Once they left, however, I managed to claw back my meat eating to once a day again. I’m stuck here, however, and I can’t seem to jump through the last hoop. And I’m not just eating chicken, either. I’ve had sausage, duck, beef, pork….Granted, a lot of that was with the Thai food I ordered–twice! Once the day my parents left in celebration and once for New Year’s. That was a lot of meat over three to four days. It was fucking delicious, though.
I really want to get down to zero animal products, though. I feel bad for eating our animal friends and there are so many good substitutes. Tofu-as-meat? That wasn’t good. It didn’t taste like meat and just made me sad, missing the real thing. It was also funny how they tried to make things that are not meat tase like meat, but never the reverse.
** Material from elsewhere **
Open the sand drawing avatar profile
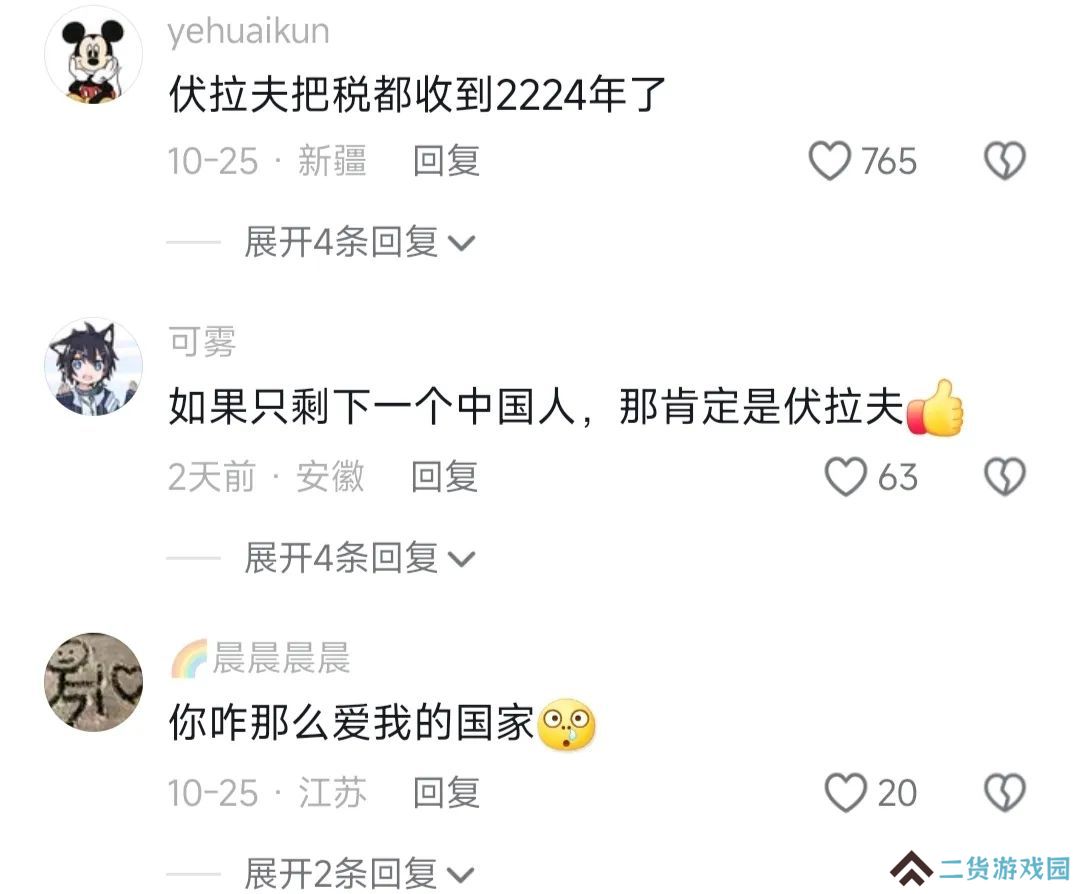This screenshot has width=1080, height=894. tap(94, 682)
You never see pork trying to e a carrot, for example. I’ve had Beyond products and they’re pretty good. Better than Impossible, that’s for sure. I have to admit that if they could find something plant-based that tasted exactly like meat, I would be all over it all the time. There’s an egg sub that tastes really close to the real thing, but it’s pretty expensive. I know that’s the trade-off, though.
My father has gotten it into his head to question me about my eating habits. It started while they were here and it’s annoying as fuck. I have fed myself for decades. And it’s not like he was providing food while he was here. He couldn’t understand my diet and was convinced that I was GF/DF because of my hospital stay. He asked how long did the doctors say I had to stay on the diet and couldn’t seem to grasp that it had nothing to do with my medical trauma. There was no going off it, and I have no idea why he couldn’t understand that. He also didn’t bother to figure out what I could and couldn’t eat. If he just asked if I could or couldn’t eat something, that would have been fine. But he’d say either, “You don’t like ____?” in an injured tone or offering something to me that I can’t eat. My mom did it a few times, too. I tried not to get too mad about it and if it was the latter, I mostly was fine with it. If it was the former, though, then I got mad.
If it ended with that, I would have gritted my teeth and borne it. But, of course, my father had to take it further. He asked me about my meals and I didn’t want to answer. Here’s the thing with my father–he never asks out of idle curiosity. He always has a reason and it’s always a twisted, STUPID reason. Yes, I use that word deliberately. I have culled that word out of my vocabulary for the most part, but the shoe fits in this case. I told him that I snacked throughout the day rather than ate three big meals. I prefer keeping my blood sugar level steady rather than having it spike three times a day. I explained that I had an orange when I woke up, then maybe a sandwich an hour later. I had to explain this several times because it simply did not register in his brain. That’s part of his narcissism. If he doesn’t do it, then it doesn’t exist.
Now, his newest trick is to ask me about what I eat whenever we talk on the phone. I asked why he was asking because it’s not like I was going to starve myself. He nattered on something about nutrition and eating better. I know he thinks I’m a fat cow because he’s mentioned my weight before–so does my mother, but I’ve laid down the law about not mentioning my weight. I told him I eat tons of veggies and fruits and that he did not have to worry about me.
I’m going to keep trying to eat less meat until I get down to zero. That’s one of my goals in the new year.